After the code was written, Claude kicked off the deployment and verification through four skills:

/migrate apply—built the database migrator, ran it through Aspire, confirmed the new tables and columns were created
/server restart—restarted the API, verified it came up healthy with the new endpoints
/client verify battle results—ran the test steps (setup deck, navigate arena, fight battle, assert results), then read the trace screenshots to verify the result

On that verify step, 8 of 9 steps passed. The one failure was a redemption code that had already been used. Not a bug, just existing game state. Claude recognised this as expected rather than flagging it as an issue, and from the final screenshot confirmed three reward sections were rendering correctly: materials, fragments, and formation XP with a progress bar.

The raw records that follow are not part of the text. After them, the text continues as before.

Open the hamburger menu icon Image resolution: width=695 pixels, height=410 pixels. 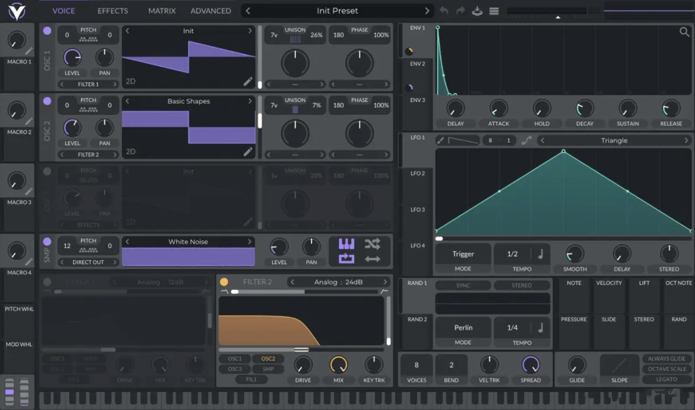point(494,11)
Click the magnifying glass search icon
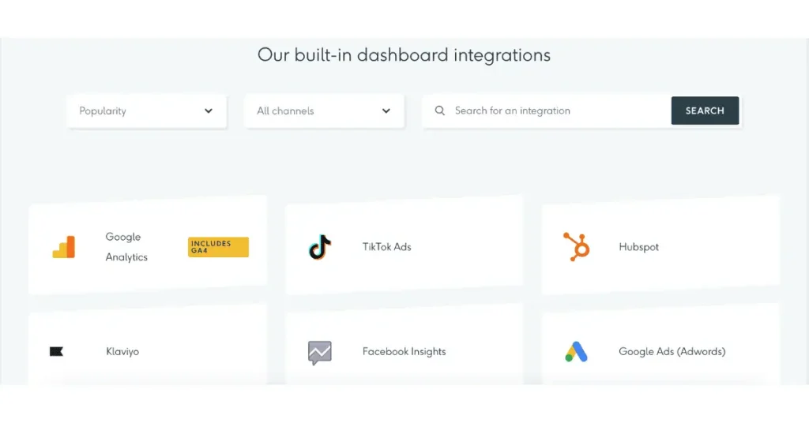The height and width of the screenshot is (423, 809). click(440, 111)
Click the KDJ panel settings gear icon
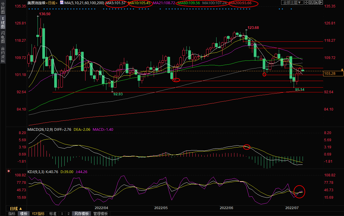The height and width of the screenshot is (216, 344). coord(8,171)
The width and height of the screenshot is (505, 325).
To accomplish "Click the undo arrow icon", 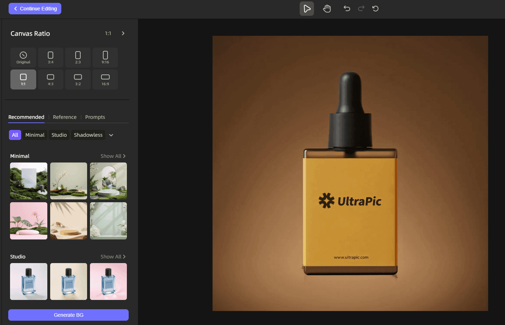I will tap(347, 8).
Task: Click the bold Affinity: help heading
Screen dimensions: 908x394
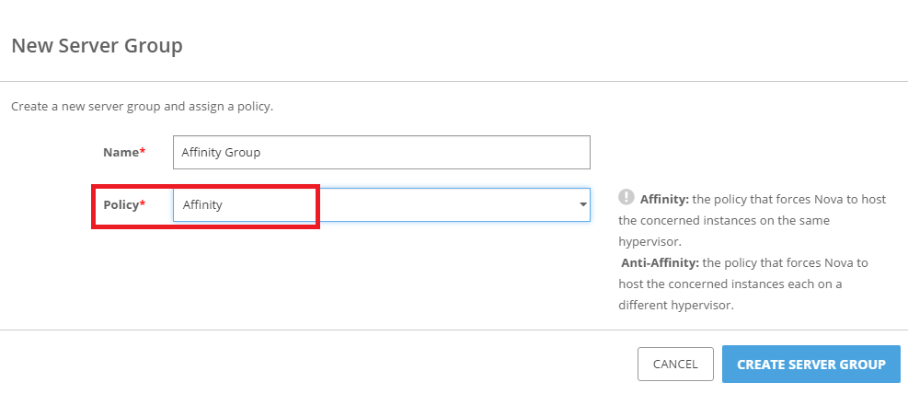Action: [x=664, y=199]
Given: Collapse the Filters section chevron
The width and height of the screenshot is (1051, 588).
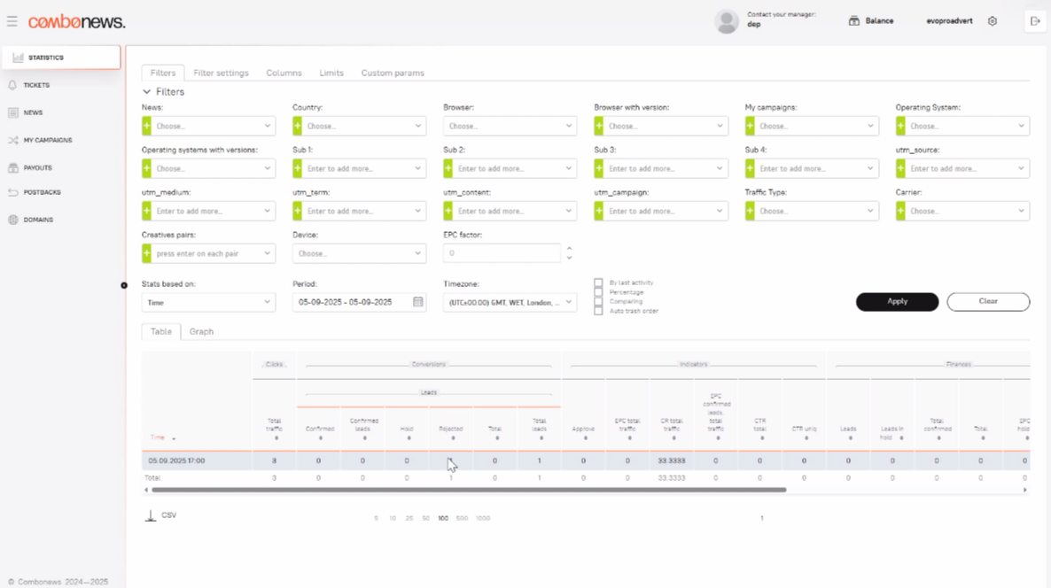Looking at the screenshot, I should tap(147, 92).
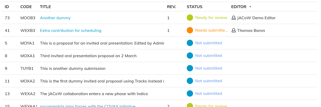Click blue status dot in MOXA1 row
Image resolution: width=321 pixels, height=107 pixels.
point(190,56)
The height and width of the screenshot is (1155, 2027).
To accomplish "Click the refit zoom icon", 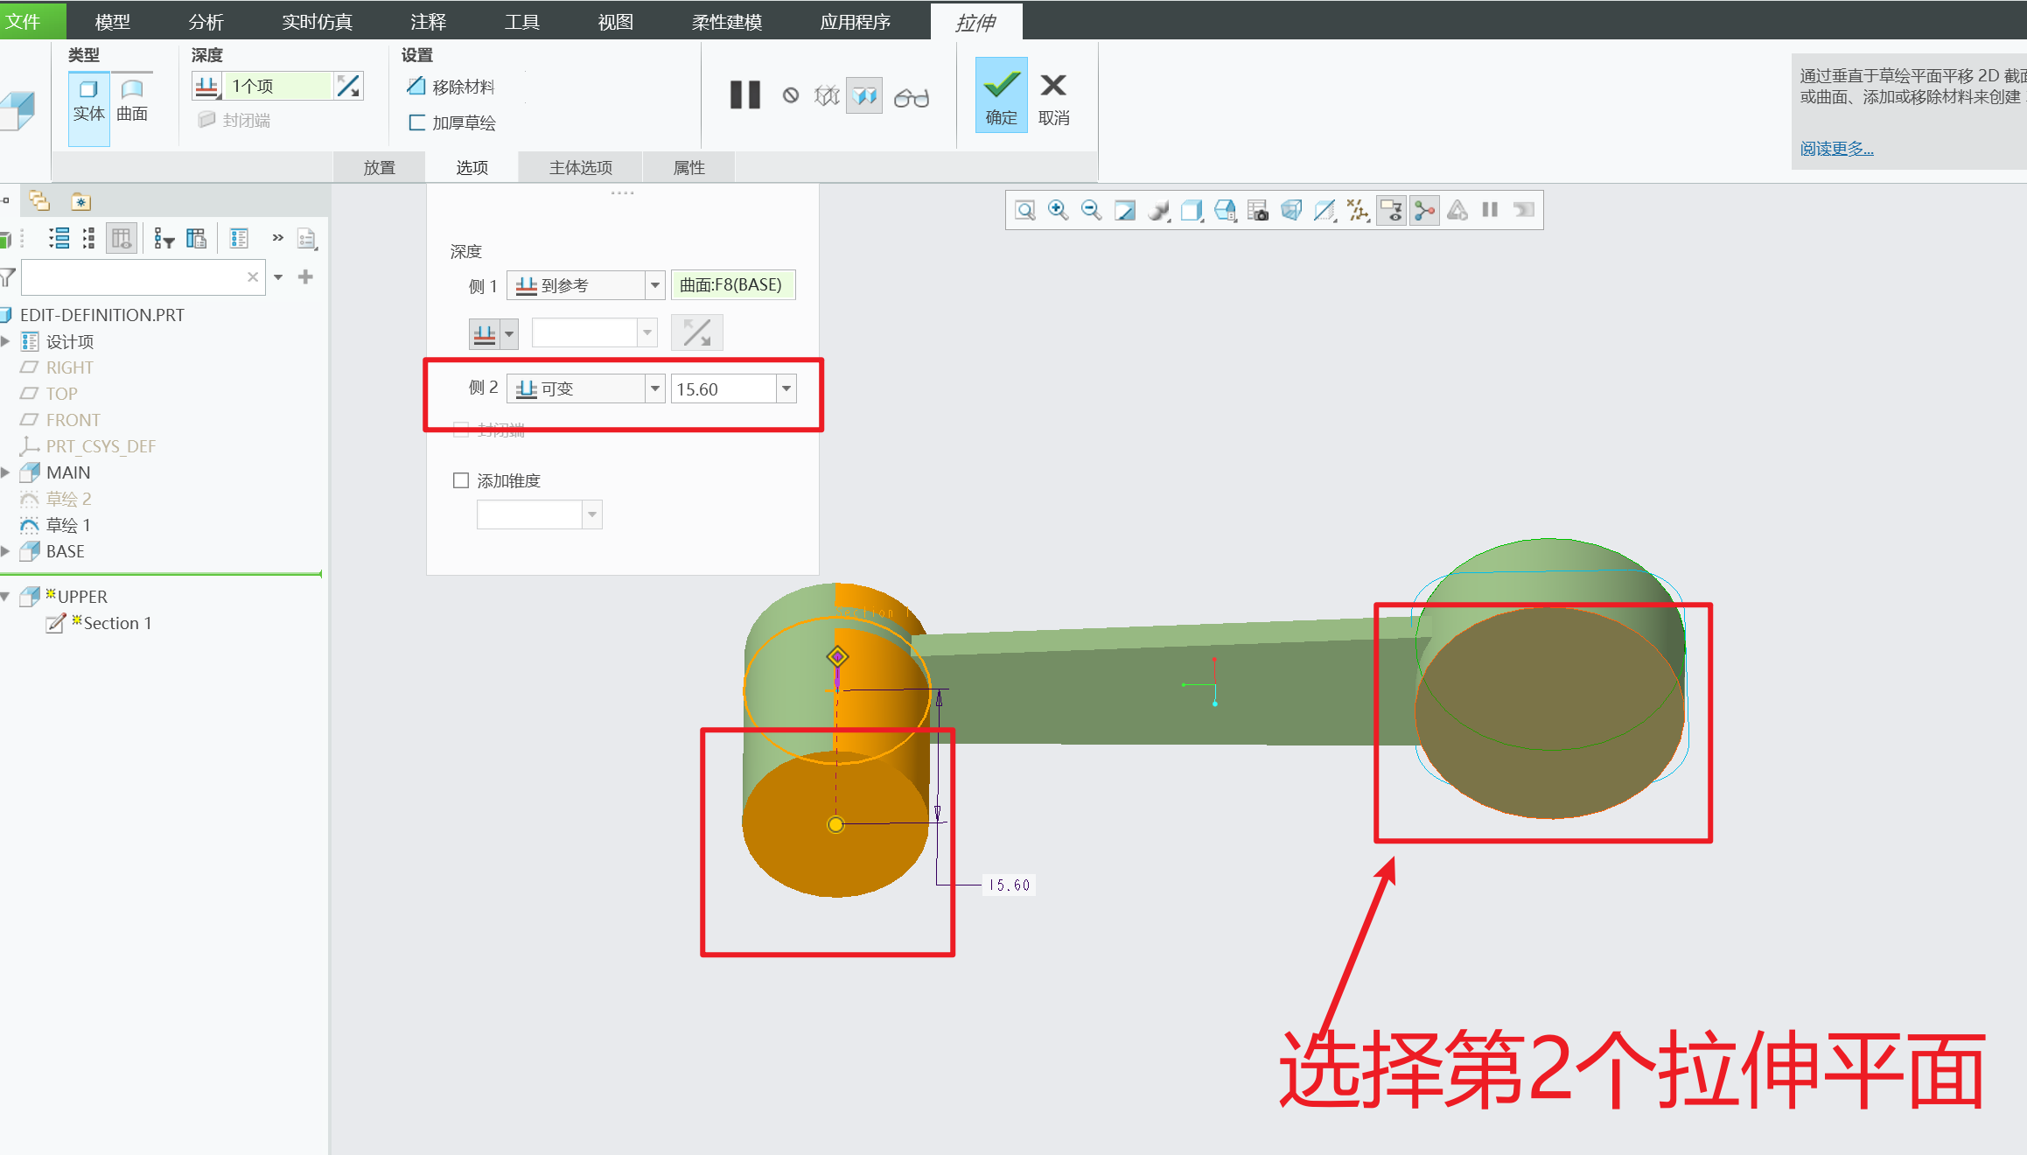I will tap(1024, 210).
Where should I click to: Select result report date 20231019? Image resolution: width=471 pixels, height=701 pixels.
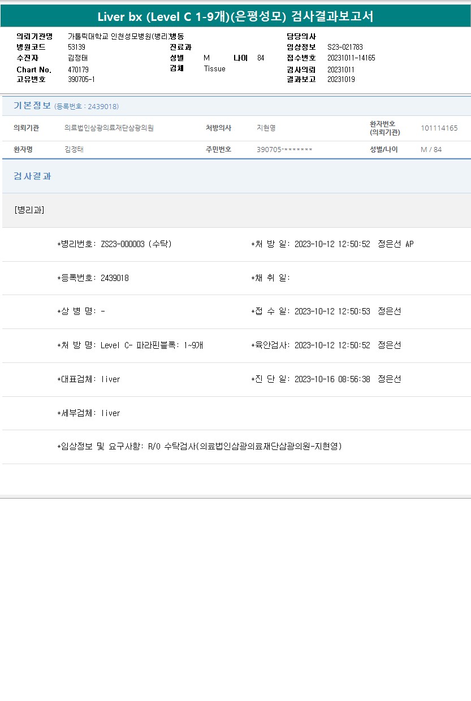click(x=341, y=79)
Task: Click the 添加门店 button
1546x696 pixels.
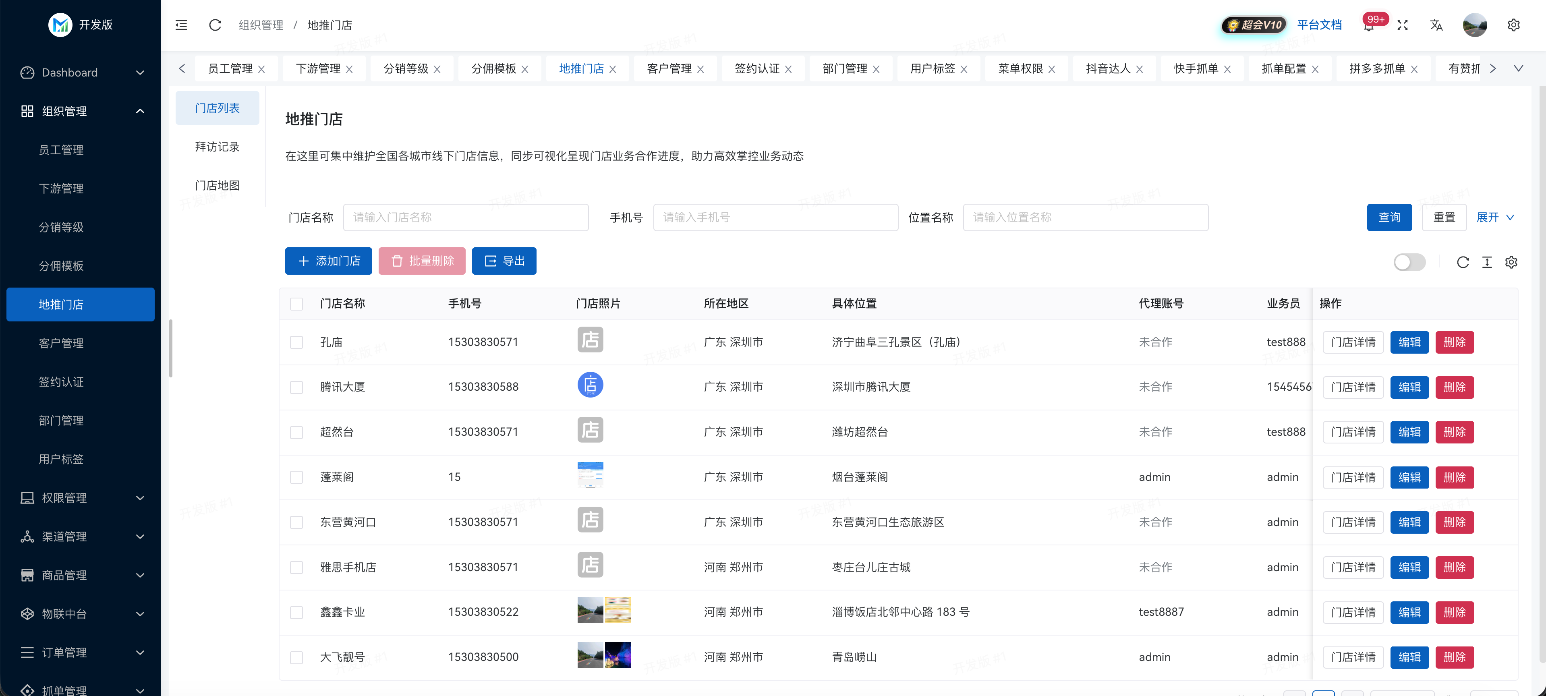Action: [328, 261]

/client new profile—launched with a fresh device ID to verify the feature from a brand new player’s perspective. Only the Standard formation owned, Mage and Swarm locked at 0 fragments, and it left the client running for me to explore.

That last one was interesting. Verifying with a fresh player is the kind of thing that usually requires someone to think “what about the new user path?” and go write a separate test for it.

None of these skills were designed as a pipeline. They were built independently, for different purposes, at different times. But they composed naturally because each one is self-contained and they communicate through system state. /migrate writes to the database, /server picks up new code, /client hits the running API.

Battle reward screen showing materials, fragments, and formation XP sections

Wrapping up

Beyond the iteration speed, this workflow expanded what I could do within a game engine. I’ve never written a shader, but through this setup Claude wrote frosted glass blurs, Voronoi shard patterns, glow pulses, and vignette effects that I could iterate on and refine just like any other UI element. That was never in my skillset—the feedback loop made it accessible.

The pattern here isn’t specific to Godot or game development, either. A composable step runner, a way to send commands to a running application, and a verification loop that analyses screenshots. I’d be curious to see how well this translates to web development with Playwright or similar tooling.

The picture I keep coming back to is a demo. A stakeholder asks “what happens if X?” and instead of manually clicking through screens trying to get the data into the right state just to hit the right button, I type that scenario into Claude and it executes right there. The stakeholder cares about the result, not the setup. And the tooling that made that demo possible doesn’t go away afterwards—it’s the same tooling that drives the verification loop day-to-day.